> [Selection]:

/---

Inclusive Lending Practices

Dec 15, 2021

EPM Wholesale
EPM | Inclusive Lending Practices
Are you set up to serve all potential borrowers in your area?

We continue to see data that show discrepancies in how lenders treat members of different ethnic groups and people with disabilities for home loans. You have the opportunity to set yourself up to help local borrowers get better deals and better treatment than they might get elsewhere.

Race and Mortgage Lending

Although many lenders are working to provide more equity lending to non-White ethnic groups, data still show that Latino and Black borrowers receive higher interest rates and pay more in closing costs.

Additionally, lenders are unbanking or underbanking a higher percentage of Blacks and Latinos than Whites. This leads these borrowers to non-bank mortgage lenders with poorer terms.

Language barriers may also prevent some qualified borrowers from applying for mortgage loans.

Disability and Mortgage Lending

Borrowers with a disability may also be at a disadvantage. Under their lending requirements, some lenders may not accept disability, Supplemental Security Income (SSI), or Social Security Disability Income (SSDI). Potential borrowers may not use standard application forms if they have visual impairments or engage with lenders if they have hearing impairments.

These borrowers may also have difficulty finding a home because they need special adaptations that are not common.

How Can You Help?

Start with your own office and practices. Whenever possible, work with lenders that offer applications and support in various languages. That way, you can support borrowers, no matter what their native languages are. When you receive offers for your borrowers, make sure they’re in line with what you see across the board. If the interest rates or terms seem out of the ordinary, connect with the lender to see why the terms aren’t comparable with offers for other clients.

\---

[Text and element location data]

/---

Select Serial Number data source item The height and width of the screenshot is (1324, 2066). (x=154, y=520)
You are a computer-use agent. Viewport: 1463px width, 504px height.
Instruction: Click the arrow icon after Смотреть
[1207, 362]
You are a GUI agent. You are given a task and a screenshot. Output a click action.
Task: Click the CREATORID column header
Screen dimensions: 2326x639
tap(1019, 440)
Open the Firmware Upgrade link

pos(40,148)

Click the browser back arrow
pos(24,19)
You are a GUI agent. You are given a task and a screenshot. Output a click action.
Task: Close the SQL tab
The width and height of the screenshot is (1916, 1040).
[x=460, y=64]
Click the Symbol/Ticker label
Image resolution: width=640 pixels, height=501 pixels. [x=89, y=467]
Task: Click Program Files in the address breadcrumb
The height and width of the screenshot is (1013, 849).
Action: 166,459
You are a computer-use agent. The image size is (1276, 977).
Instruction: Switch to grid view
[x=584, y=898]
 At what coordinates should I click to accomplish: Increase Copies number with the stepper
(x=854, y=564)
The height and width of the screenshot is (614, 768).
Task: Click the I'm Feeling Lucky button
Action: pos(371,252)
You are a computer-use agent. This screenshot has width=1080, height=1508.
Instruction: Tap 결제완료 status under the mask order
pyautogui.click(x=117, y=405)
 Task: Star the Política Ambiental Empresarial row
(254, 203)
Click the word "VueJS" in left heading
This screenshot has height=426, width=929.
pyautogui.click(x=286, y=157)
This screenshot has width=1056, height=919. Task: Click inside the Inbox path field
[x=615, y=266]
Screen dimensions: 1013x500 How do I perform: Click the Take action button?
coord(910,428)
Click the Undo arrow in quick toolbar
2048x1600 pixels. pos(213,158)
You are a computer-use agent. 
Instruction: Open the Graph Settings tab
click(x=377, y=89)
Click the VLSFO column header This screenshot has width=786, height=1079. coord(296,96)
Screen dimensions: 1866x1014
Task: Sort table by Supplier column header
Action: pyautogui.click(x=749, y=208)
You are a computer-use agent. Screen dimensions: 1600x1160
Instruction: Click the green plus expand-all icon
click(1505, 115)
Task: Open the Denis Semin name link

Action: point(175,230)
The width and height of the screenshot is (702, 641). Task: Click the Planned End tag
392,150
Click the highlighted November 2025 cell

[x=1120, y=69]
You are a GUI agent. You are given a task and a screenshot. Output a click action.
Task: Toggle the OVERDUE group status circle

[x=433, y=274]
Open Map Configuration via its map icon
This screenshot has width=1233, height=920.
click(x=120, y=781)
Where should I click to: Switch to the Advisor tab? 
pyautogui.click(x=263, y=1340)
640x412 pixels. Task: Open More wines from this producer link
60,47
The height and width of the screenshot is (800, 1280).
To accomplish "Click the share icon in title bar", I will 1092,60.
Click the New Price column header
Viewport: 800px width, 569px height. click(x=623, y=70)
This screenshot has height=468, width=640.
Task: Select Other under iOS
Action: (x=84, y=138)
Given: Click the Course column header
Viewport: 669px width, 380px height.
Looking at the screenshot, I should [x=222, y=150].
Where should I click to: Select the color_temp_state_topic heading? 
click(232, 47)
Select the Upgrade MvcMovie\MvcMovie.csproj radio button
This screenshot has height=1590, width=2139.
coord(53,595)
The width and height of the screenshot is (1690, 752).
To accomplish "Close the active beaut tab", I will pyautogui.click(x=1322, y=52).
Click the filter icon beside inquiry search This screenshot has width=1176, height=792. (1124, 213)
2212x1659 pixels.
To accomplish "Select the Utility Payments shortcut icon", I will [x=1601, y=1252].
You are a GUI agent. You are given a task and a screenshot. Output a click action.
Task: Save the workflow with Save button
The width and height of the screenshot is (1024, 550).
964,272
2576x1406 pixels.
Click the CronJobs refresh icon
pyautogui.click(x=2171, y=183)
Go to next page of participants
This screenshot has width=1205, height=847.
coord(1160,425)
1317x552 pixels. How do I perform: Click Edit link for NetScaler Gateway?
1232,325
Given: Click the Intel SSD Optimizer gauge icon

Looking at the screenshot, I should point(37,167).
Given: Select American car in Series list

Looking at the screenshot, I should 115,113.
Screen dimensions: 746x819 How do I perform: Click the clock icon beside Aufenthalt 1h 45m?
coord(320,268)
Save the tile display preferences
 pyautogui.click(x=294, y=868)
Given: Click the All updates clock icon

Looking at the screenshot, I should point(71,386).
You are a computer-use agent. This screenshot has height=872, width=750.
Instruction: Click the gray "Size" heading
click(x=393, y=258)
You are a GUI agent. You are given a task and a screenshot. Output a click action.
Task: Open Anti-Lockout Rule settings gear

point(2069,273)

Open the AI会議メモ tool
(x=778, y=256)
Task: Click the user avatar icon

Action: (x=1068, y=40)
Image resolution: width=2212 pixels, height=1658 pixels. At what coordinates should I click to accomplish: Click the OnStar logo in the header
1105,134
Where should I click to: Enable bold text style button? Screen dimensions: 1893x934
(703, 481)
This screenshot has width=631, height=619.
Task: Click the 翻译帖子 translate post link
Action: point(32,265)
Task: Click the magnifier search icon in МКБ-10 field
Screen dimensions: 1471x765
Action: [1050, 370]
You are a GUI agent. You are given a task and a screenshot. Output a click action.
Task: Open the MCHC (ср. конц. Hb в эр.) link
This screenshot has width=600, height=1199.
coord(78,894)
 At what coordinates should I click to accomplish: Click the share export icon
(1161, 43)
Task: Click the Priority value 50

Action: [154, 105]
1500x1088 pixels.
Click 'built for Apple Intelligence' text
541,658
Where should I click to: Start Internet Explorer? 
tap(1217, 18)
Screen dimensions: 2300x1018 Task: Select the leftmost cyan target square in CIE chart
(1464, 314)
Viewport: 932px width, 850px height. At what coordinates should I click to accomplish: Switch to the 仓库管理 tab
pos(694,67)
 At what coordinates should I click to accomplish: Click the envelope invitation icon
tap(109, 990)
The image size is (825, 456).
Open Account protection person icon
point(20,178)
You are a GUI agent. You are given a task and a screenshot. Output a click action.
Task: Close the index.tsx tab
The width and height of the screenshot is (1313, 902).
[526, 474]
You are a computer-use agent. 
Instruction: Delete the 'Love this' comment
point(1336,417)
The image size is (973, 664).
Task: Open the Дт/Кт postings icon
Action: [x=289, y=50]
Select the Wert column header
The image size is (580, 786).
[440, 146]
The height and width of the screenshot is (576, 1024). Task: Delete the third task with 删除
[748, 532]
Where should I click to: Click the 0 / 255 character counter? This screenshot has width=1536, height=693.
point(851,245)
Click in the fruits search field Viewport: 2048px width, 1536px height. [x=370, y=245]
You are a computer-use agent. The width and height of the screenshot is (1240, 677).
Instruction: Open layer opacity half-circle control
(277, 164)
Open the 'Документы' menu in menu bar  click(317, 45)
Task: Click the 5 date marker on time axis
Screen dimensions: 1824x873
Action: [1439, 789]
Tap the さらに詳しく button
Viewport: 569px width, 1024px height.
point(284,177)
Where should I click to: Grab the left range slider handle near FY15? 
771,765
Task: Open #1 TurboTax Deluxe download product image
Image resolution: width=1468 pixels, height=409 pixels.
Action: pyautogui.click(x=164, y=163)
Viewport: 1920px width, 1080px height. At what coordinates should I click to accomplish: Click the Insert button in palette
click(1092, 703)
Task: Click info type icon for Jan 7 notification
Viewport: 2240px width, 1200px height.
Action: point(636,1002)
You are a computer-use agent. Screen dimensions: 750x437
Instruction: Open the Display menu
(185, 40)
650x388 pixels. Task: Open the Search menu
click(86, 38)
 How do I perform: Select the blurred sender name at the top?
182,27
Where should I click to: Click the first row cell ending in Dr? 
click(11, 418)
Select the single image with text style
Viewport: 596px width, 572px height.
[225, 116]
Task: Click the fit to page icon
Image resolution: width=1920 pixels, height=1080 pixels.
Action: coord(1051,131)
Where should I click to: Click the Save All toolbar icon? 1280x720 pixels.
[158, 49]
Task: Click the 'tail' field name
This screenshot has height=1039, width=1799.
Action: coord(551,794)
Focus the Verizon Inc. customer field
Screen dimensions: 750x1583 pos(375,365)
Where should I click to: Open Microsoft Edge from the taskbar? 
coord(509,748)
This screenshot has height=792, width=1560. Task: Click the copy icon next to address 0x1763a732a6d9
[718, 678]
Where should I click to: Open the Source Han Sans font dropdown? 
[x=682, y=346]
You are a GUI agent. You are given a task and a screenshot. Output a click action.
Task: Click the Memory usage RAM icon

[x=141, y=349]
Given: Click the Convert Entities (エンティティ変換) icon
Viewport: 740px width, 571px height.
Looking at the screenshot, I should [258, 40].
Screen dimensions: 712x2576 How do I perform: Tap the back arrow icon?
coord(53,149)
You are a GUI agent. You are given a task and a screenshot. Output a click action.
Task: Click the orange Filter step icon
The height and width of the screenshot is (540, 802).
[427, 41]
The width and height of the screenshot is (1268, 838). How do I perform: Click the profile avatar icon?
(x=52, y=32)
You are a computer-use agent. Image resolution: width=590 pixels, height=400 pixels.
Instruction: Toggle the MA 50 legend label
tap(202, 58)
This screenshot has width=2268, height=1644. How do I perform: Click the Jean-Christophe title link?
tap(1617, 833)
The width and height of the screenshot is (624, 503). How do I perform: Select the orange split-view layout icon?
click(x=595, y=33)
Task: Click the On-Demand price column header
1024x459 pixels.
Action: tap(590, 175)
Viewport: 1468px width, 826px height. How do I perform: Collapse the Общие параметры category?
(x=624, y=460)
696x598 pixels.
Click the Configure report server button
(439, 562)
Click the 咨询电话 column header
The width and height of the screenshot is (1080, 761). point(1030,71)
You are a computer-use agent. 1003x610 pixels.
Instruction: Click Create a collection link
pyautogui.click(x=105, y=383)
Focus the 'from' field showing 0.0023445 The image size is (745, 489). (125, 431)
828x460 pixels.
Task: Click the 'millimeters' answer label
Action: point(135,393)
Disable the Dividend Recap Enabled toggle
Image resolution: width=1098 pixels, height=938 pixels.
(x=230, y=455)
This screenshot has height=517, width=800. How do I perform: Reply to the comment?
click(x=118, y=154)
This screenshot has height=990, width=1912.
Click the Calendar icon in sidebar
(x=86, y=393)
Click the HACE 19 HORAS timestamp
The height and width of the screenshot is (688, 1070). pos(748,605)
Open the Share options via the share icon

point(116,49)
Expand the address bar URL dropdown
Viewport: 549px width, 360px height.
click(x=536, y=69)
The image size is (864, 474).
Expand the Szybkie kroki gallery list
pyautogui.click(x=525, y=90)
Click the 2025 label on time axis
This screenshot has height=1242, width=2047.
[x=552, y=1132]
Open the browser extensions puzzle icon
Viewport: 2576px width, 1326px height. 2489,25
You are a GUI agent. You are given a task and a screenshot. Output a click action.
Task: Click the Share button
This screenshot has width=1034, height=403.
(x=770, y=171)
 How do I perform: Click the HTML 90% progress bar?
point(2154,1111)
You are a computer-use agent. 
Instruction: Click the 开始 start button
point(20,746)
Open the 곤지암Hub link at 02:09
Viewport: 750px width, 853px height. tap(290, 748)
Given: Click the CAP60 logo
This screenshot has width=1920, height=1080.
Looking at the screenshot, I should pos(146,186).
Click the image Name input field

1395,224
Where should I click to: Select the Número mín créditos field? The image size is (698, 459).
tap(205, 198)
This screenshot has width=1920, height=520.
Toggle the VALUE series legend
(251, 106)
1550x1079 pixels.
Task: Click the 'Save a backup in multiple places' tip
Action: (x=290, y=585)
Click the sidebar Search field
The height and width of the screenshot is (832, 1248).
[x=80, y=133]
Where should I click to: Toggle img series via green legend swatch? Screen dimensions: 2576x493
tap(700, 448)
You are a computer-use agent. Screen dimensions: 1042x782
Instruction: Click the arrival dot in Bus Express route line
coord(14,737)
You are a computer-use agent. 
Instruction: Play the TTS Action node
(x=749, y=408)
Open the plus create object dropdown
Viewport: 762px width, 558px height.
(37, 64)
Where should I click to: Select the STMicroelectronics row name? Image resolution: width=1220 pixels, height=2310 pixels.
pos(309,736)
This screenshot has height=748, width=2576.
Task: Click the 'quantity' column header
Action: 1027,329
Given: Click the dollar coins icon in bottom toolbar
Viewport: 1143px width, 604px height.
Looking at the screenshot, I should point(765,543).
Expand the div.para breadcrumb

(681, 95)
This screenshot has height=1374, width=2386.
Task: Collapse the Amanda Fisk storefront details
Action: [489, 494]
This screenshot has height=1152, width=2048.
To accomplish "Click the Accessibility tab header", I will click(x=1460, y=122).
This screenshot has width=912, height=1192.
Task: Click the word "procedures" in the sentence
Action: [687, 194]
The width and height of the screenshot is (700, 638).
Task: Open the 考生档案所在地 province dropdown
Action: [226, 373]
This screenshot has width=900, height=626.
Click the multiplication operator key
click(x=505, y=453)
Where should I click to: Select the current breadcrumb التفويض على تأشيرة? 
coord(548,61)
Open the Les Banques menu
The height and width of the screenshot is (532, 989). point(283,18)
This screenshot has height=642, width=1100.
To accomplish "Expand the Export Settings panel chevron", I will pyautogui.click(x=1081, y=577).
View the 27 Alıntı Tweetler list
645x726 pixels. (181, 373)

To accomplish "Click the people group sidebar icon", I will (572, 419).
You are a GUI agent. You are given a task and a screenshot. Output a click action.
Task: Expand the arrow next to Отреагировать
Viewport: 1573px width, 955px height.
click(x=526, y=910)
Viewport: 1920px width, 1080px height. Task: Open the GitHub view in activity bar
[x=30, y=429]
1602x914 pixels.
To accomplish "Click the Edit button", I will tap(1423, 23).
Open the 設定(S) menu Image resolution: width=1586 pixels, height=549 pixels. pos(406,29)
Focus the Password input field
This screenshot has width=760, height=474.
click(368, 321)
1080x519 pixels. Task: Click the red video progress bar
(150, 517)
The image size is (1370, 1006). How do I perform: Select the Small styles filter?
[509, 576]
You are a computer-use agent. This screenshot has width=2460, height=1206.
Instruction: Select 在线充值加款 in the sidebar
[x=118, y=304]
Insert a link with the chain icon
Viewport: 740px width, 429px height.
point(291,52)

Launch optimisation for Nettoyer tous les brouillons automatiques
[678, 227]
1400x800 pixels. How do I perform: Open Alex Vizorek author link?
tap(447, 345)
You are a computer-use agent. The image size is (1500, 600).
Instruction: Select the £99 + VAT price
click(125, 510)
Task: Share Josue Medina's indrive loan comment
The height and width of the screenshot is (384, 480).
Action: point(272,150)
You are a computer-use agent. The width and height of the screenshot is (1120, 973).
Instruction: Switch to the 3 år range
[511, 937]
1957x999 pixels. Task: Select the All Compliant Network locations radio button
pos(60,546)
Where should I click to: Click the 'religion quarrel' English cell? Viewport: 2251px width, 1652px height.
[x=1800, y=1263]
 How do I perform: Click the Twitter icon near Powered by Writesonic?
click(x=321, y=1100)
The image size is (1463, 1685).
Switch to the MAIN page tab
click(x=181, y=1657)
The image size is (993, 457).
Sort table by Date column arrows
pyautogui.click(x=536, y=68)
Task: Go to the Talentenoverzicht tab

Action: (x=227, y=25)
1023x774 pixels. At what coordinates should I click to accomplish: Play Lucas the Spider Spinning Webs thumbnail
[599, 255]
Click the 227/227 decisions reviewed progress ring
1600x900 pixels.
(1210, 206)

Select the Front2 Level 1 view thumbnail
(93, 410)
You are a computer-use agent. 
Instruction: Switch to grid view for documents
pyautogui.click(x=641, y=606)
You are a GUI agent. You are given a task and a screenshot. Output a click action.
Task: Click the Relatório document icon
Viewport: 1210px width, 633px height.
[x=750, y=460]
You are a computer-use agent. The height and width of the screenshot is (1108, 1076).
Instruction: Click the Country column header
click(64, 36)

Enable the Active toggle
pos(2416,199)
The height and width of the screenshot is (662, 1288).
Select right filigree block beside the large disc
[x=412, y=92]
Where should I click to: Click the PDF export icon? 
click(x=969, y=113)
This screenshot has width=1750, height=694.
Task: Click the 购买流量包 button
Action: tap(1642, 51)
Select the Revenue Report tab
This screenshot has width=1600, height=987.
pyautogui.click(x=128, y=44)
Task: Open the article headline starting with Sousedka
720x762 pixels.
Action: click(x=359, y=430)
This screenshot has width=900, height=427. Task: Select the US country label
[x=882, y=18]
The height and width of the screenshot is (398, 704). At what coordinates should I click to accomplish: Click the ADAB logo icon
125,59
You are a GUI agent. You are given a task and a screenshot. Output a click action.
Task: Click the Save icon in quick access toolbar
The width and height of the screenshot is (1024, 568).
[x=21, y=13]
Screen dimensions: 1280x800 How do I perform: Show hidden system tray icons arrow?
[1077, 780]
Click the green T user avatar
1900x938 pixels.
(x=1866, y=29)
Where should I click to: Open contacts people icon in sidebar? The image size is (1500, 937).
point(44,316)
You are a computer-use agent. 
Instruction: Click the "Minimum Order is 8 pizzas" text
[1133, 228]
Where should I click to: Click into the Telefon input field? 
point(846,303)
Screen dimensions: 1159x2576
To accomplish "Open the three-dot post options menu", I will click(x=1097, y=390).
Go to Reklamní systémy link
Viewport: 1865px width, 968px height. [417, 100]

\---

> [Exercises to complete]:
1 - In the article on inclusive lending practices, which types of income might some lenders refuse to accept from borrowers with a disability?
2 - Write the next part of the inclusive lending article, picking up after its final sentence.

> [Answers to the tasks]:
1 - Disability, Supplemental Security Income (SSI), or Social Security Disability Income (SSDI).

2 -
Also, consider hiring support staff and other brokers who speak languages other than English. If you can’t bring someone on full-time, you might use local interpreters to help bridge communication gaps. This can be critical if you have potential deaf or hard-of-hearing borrowers and use American Sign Language (ASL) to communicate. Even when provided with written materials, the legal jargon and fine print often require you to translate. Therefore, it is important to say it in a language that works for your borrowers.

Adaptive applications that visually impaired borrowers can use with screen readers or other accessibility tools can be helpful. Ask your lenders how well their applications and materials conform to accessibility best practices. Consider testing the materials yourself using accessibility tools built into your devices or the World Wide Web Consortium’s evaluation guidelines.

Finally, as you market your inclusive lending services, you might consider going through different channels to better connect with diverse borrowers. For example, Black and Latino borrowers may prefer a more relationship-based interaction or meet a mortgage broker through a word-of-mouth referral than a web search. You might do outreach with nonprofits that serve these communities to learn more about their needs if you’re not part of these ethnic groups. Get to know the Realtors that work with Black and Latino communities to get further insight into how the housing market is treating them and where you can help improve the outcomes.

The same guidelines can help you better serve borrowers with disabilities. Nonprofits can help you learn more about the obstacles each borrower might face when trying to get a mortgage and see how you can help improve his or her experience.

Ensuring that your practices and those of the lenders you work with are inclusive will allow you to help even more people experience the joys of homeownership.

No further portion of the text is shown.